Since this was our third visit to Willowbrook I was certainly aware of the $1.00 fee we had to pay each time we entered back into the resort.  You mentioned how many things there are to do in the area and believe me, we did most of them...Bolder Field, Bushkill Falls, Blakslee for groceries, Lake Wallenpaupack, both Casono's, Jim Thorpe, the Crossings Outlet and dinner out.  So now, each time we left the resort and returned we paid $1.00.   Our last visit we would go up to the lodge and use our receipts for pizza or at the bar for a drink, or we could even trade them in at the front desk for cash. Now you can not use them for anything other than the Sports Complex.  What a rip-off.  We had about $10.00 in receipts which I gave to a family when we left.  The ice cream shop is closed and the water in the swimming pool looked mucky.  All of the above are what I didn't like.  It's certainly not the area, I love the Pocono's and the surrounding area but I will not stay at the Split Rock (Willowbrook ) again.
So as I said before...that was our last visit there unless they find a buyer for the Resort and make some major changes.


----------



## gnipgnop (Jul 4, 2012)

[duplicate post)


----------



## nancylipp (Aug 18, 2012)

*Split Rock Sheriff's Sale Cancelled By the Bank*

From PAhomepage.com

Updated August 10th 2012.

It says:
The resort went up for Sheriff's sale in April. The owner owed a bank more than $20 million. But the sale was postponed repeatedly while the resort, the bank, and a property management company worked out an agreement.

Then, late Thursday, the bank called the Carbon County Sheriff's office and cancelled the sale. 

I couldn't find anything else.  We will be up there in a little more than a week to vacation at Willowbrook.


----------



## gnipgnop (Aug 21, 2012)

Sure hope you have a good time.  Please let us know if there have been any improvements or good things happening.  Hope they can do something there because it *was* a great place to vacation.


----------



## nancylipp (Sep 2, 2012)

*back from a great vacation at Willowbrook*

I booked two double units and our whole family went up and it was great.  Great because we know how to have fun together.

I saw only minor changes in the resort.
I did not really spent time in the Galleria so I cannot report on other area.  We ordered from Galleria pizzeria and it was really good.  (Food in the past has been something to avoid in the resort).  We did not try the restaurants.  Gone were are the signs telling us what to do and what it would cost if we took something home with us.

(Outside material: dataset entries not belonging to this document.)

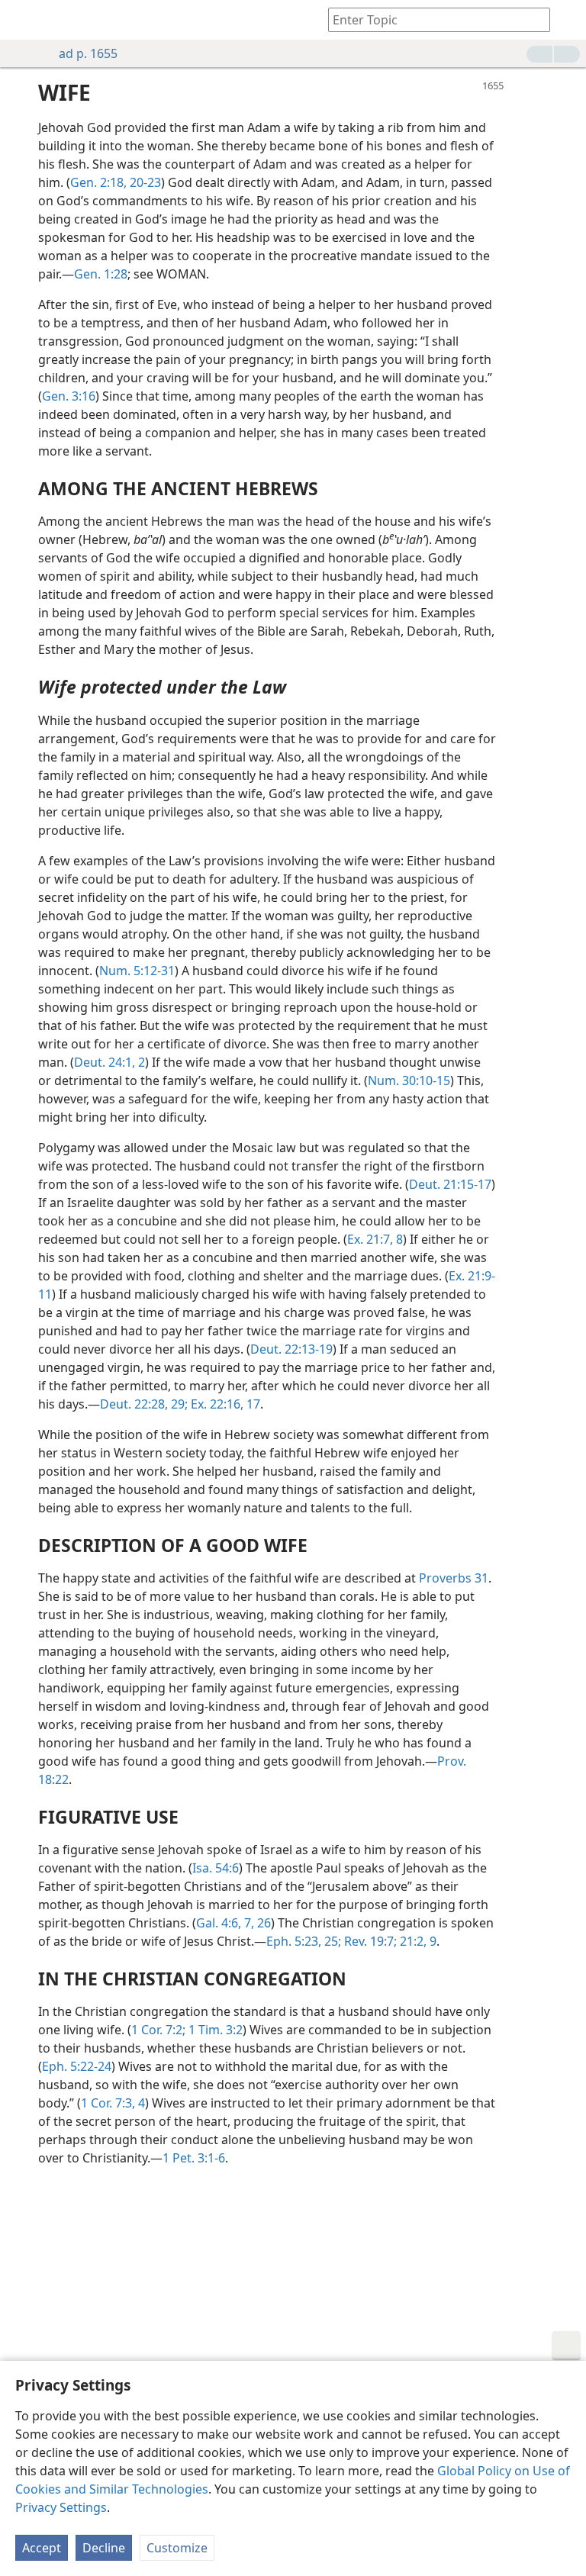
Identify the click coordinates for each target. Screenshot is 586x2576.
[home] (23, 20)
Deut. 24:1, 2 (109, 1062)
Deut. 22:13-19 (291, 1349)
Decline (103, 2547)
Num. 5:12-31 (137, 970)
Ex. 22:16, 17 (224, 1404)
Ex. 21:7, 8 (375, 1239)
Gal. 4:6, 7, (225, 1922)
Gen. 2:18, (98, 182)
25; (331, 1941)
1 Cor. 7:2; (158, 2029)
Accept (41, 2547)
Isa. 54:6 (215, 1868)
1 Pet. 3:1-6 (194, 2157)
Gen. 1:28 (100, 274)
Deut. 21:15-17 (450, 1184)
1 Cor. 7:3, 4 (113, 2103)
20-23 (144, 182)
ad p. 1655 (88, 53)
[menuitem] (23, 20)
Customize (177, 2547)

The area was cleaner.  Maintenance was much more responsive and present and the entry to the resort was really well cared for.   The beach was nice looking and lots of people were attending the activities.  We did have a couple of problems at the outdoor pool and did report them.  No towels at one point and the lifeguard leaving early another day.

I went to Owner Services in person because I knew that that was my best change of getting any information that was available.  And there was very little.  The Sheriffs sale was indeed called off and the resort is being marketed for sale (I couldn't get any details there).  New timeshare sales have been totally suspended since early Spring when this all started.  

We are definitely planning to go next year because this worked out so well.  Good place for a reunion.  

And yes there still is that $1 toll at the gate.  You can now spend it (max of $2. per) on ice cream at the Galleria or activities.


----------



## nancylipp (Jan 17, 2015)

*Splitrock (Willowbrook, Galleria) now part of Aston Resorts and hotels*

http://www.astonhotels.com/resort/overview/split-rock-resort-and-golf-club

Everything was great when we were there last August.   I found out that there was a new owner at that time, but no details.

You can view the newsletter at 
https://www.splitrockowner.com/

without logging in.

Nancy


----------



## gnipgnop (Jan 23, 2015)

Nancy:  Thank you so much for the update at Split Rock.  I was hoping this would happen one day.  We love going to the Pocono's and Willowbrook was always our go to place.  Now that Aston has taken over things are looking up.  Are you an owner at Willowbrook?


----------



## pedro47 (Jan 23, 2015)

In the 1990's this was a great family resort, thanks for the updated information.


----------